▶ _Problem details_
After finding the line with "You are a computer-use", restate it and each remaining line of the material word for word, omitting every picture.

Segment Start: Records supplied

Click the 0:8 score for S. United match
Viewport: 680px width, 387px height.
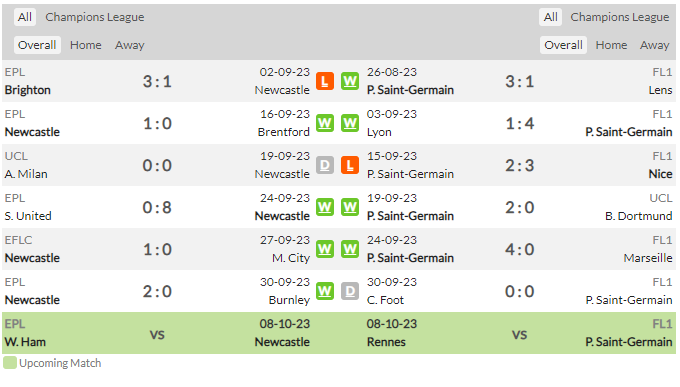coord(157,207)
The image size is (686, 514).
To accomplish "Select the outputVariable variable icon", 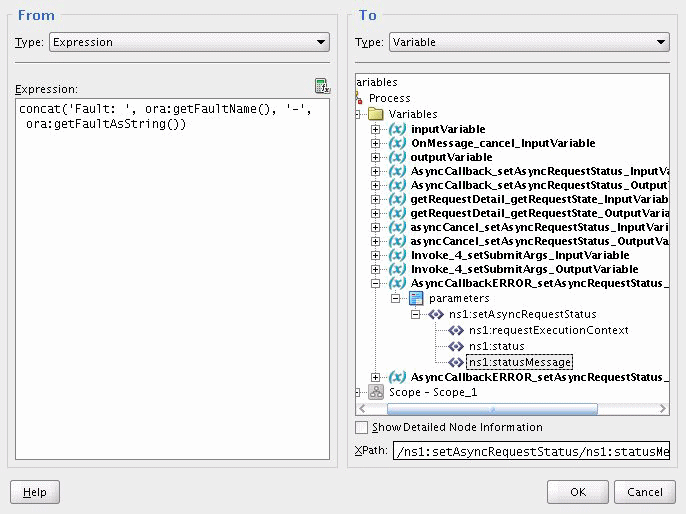I will pyautogui.click(x=397, y=157).
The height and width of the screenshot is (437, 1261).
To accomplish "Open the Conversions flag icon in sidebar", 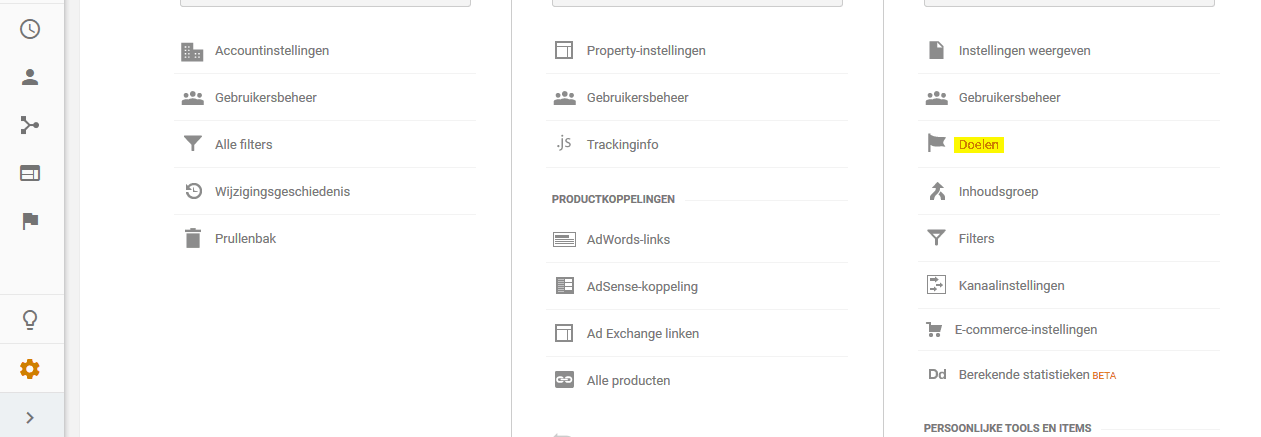I will click(30, 221).
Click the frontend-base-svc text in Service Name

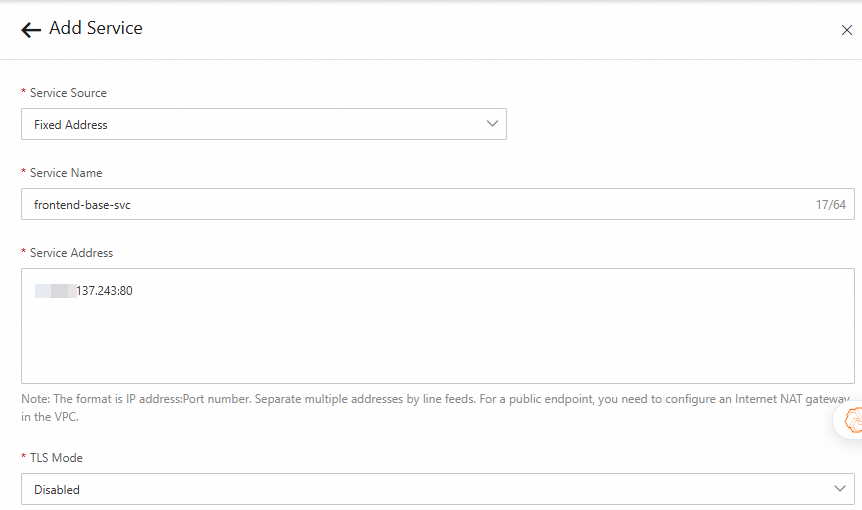tap(83, 205)
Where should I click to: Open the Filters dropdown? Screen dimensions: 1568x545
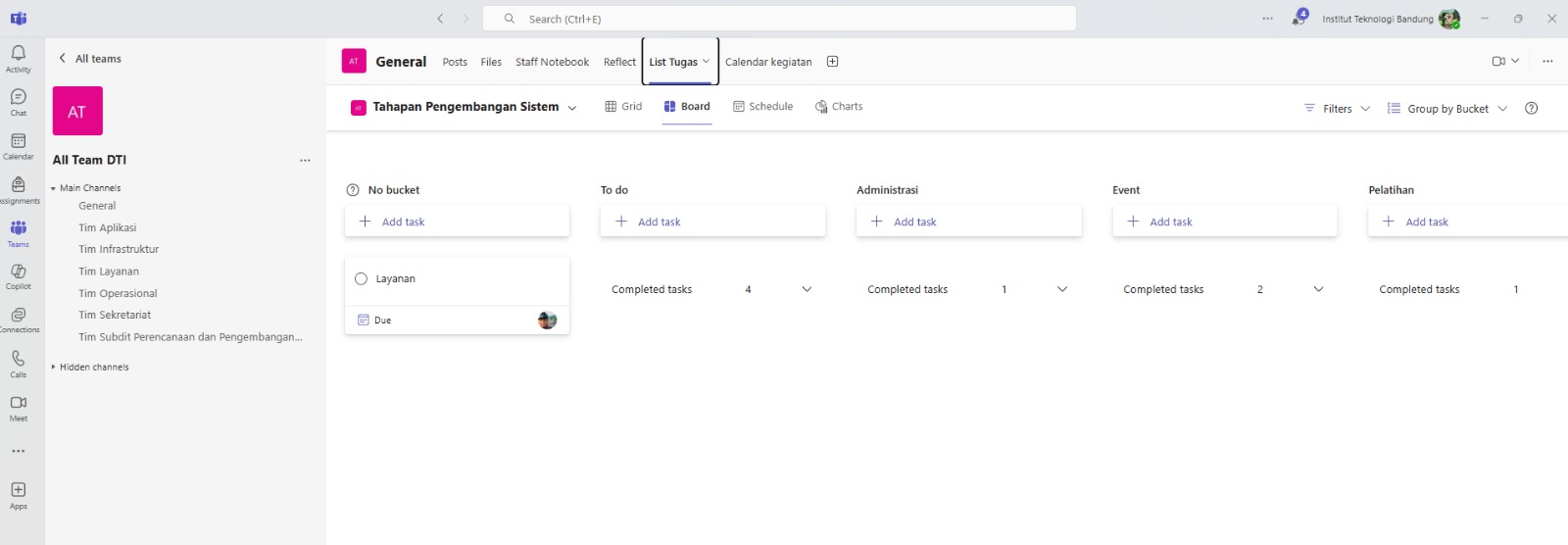click(1337, 109)
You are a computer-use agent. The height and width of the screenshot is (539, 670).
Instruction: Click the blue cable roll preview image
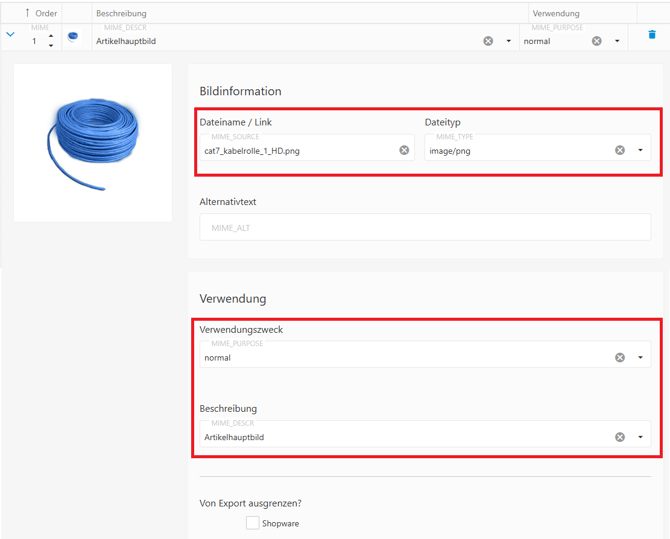[x=93, y=140]
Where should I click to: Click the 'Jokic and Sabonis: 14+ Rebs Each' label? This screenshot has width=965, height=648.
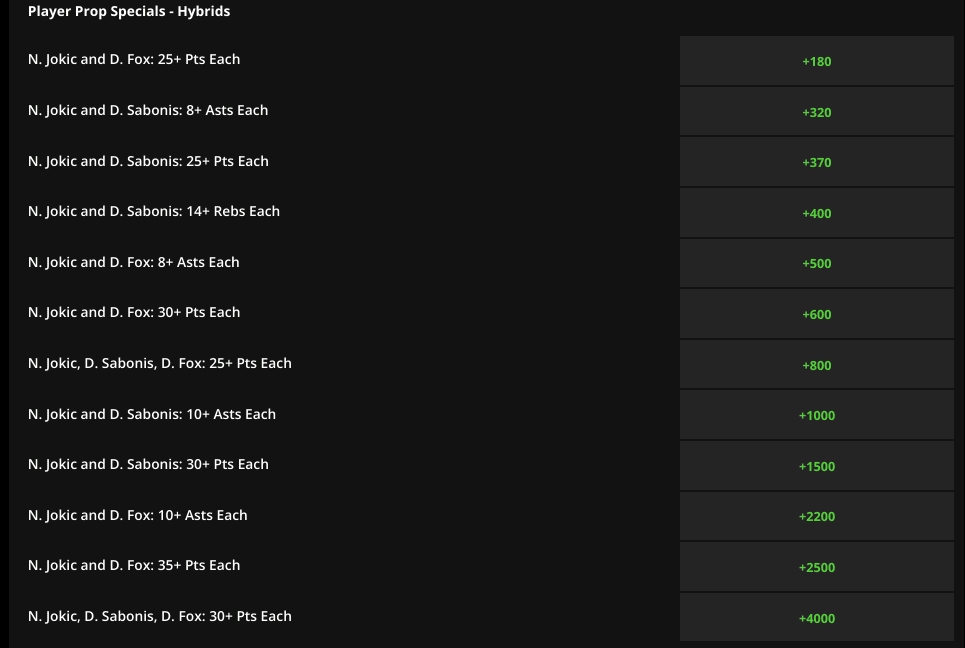[154, 211]
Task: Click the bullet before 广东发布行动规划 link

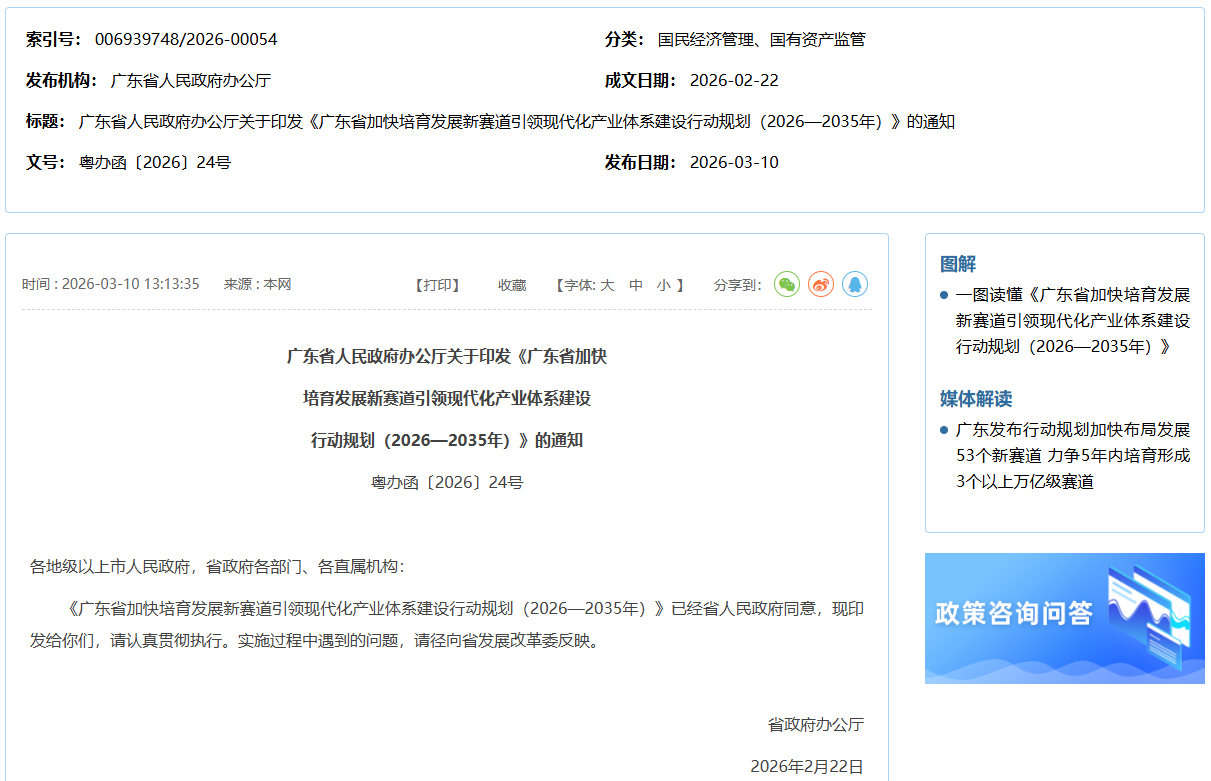Action: pyautogui.click(x=944, y=430)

Segment End: Records supplied

▶ _Solution_
You are a computer-use agent. The height and width of the screenshot is (539, 670).
Instruction: Click the blue cable roll preview image
[x=93, y=140]
Where should I click to: Click the 'Jokic and Sabonis: 14+ Rebs Each' label? This screenshot has width=965, height=648.
[154, 211]
Task: Click the bullet before 广东发布行动规划 link

Action: pyautogui.click(x=944, y=430)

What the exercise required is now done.